In her final message to Conchita in 1965, we are led to believe that the Virgin spoke through the Archangel Michael. According to Conchita, the Virgin said that many cardinals, bishops, and priests are on the path to perdition and they take many souls with them.
For their part the Catholic Church does not recognise the apparitions at Garabandal, but does not condemn them either.
“Well the local bishop there of the diocese told the local priest to carry on as if it were approved,” says Desmond. “So they’re taking part in the celebrations of the 50th anniversary. So everything looks positive about it.”
Desmond also points out that even though the Spanish government has little or no money to spare, the once windy, three-mile stretch of track is being widened. Is providential intervention guiding the local authorities to cater for the expected throngs of pilgrims when the miracle happens? Or is the authority simply investing in the village’s already increasing visitor numbers?
When asked by Gay Byrne when the miracle would happen Conchita said: “soon”. That was in the early 1970s. Conchita has yet to make her announcement.

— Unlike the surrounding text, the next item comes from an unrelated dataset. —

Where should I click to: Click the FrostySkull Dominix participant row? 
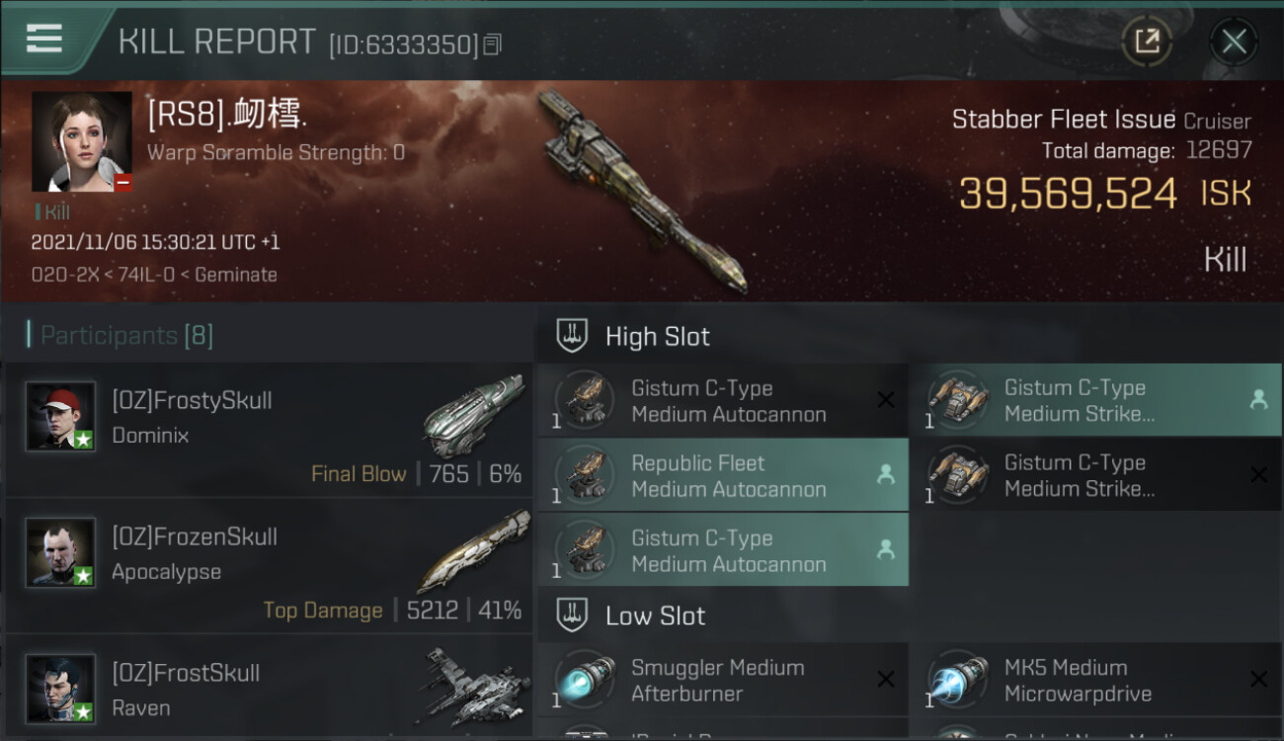(269, 429)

Perhaps the most famous of all holy sites in Europe after the Vatican. Lourdes has boomed economically on the back of 18 alleged visions witnessed between February and July of 1858 by the then 14-year-old Bernadette Soubiroux. Fr Michael Sweeney made his decision in 1924 to build a replica Lourdes Shrine at Inchicore, Dublin, (pictured right) where those who would be unable to undertake the journey to Lourdes in France could express their devotion to Our Lady.
Spinning suns and other phenomena have been reported since three young girls first saw and allegedly spoke with the Virgin Mary in 1917. According to them, she gave them three secrets relating to both World Wars and the assassination attempt on Pope John Paul II.
Since 1981 six women claim to have had over 30,000 visitations. In 2006 the local bishop Ratko Peric asked them “to cease with these public manifestations and messages in this parish”.
For a time in 1985, Ballinspittle in Co Cork became the centre of the Catholic world when locals saw a statue of the Virgin Mary moving. Many pilgrims claimed that the statue moved, after they had stared at it for hours.